> WRITTEN INSTRUCTION: Return each line from the entries below that contains the word "Image".
— Start —
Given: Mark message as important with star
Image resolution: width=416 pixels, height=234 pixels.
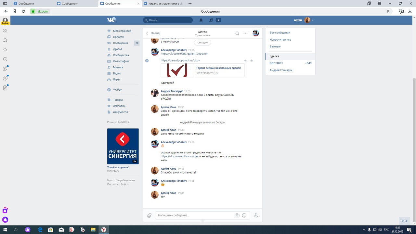Looking at the screenshot, I should pyautogui.click(x=252, y=61).
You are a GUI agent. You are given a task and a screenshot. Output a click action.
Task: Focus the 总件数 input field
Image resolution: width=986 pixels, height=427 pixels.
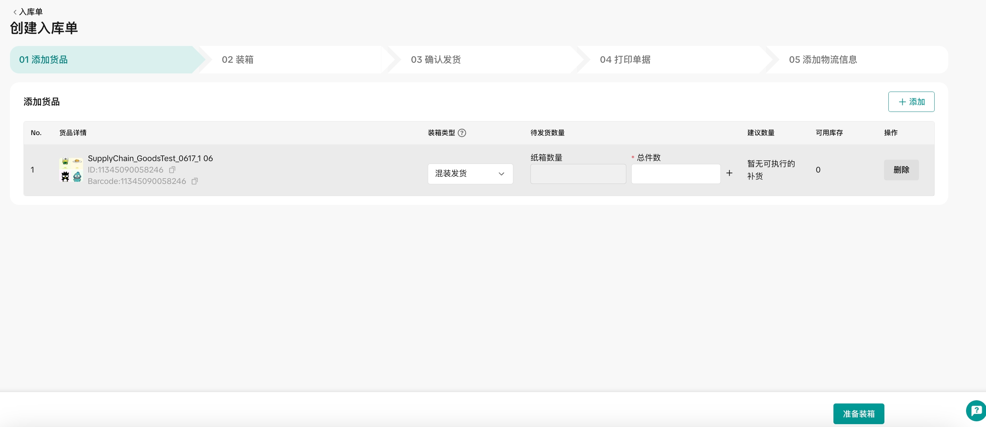(676, 174)

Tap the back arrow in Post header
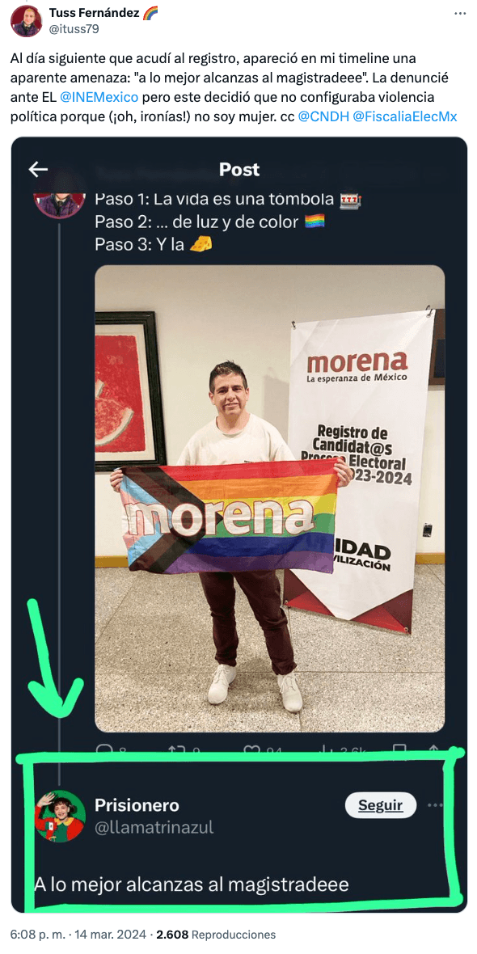point(38,169)
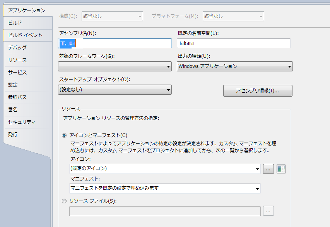This screenshot has height=227, width=330.
Task: Switch to the ビルド tab
Action: pos(15,23)
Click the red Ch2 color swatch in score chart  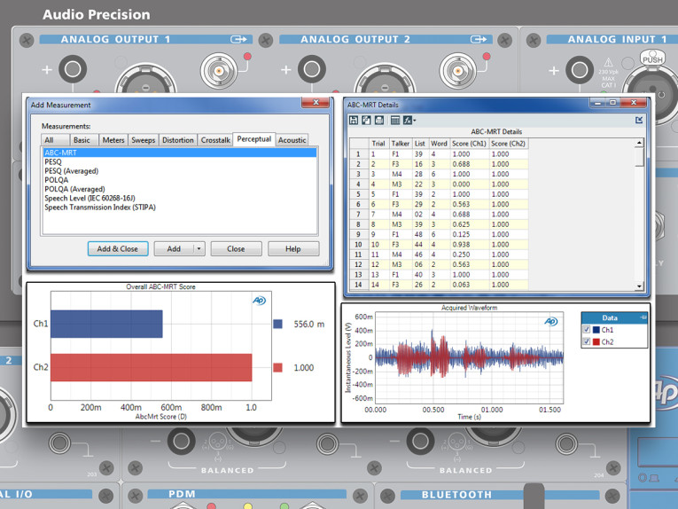coord(277,368)
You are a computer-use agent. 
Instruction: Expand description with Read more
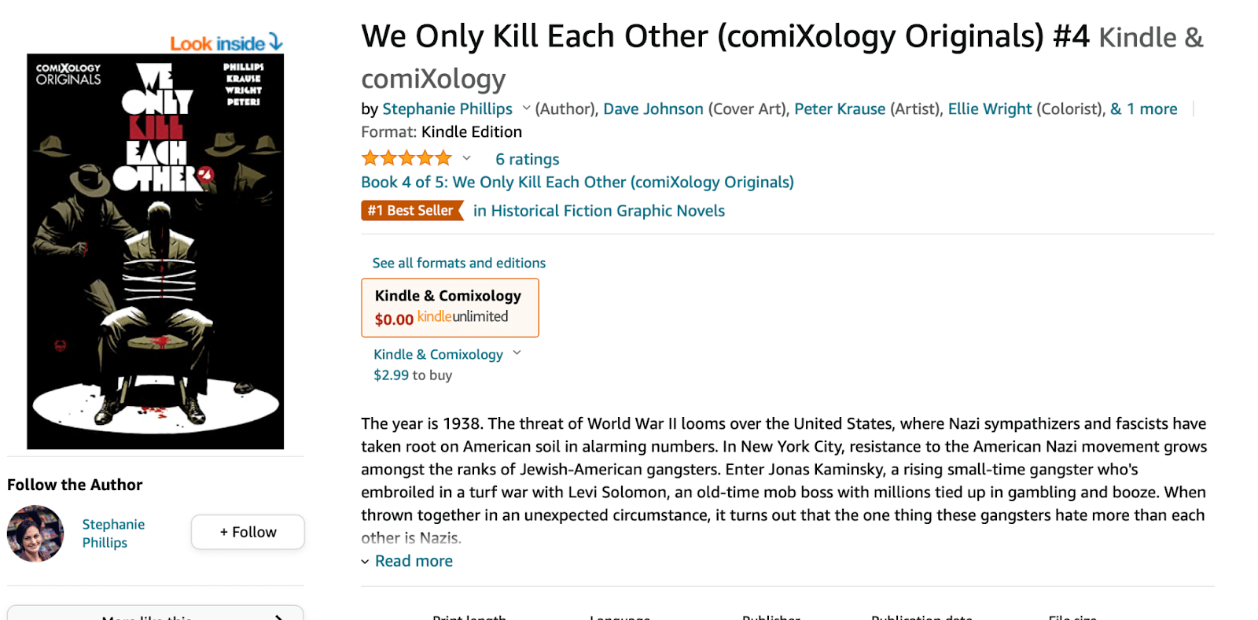click(414, 561)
— End —
> ANSWER FOR THE TASK:
Image resolution: width=416 pixels, height=234 pixels.
Image resolution: width=986 pixels, height=427 pixels.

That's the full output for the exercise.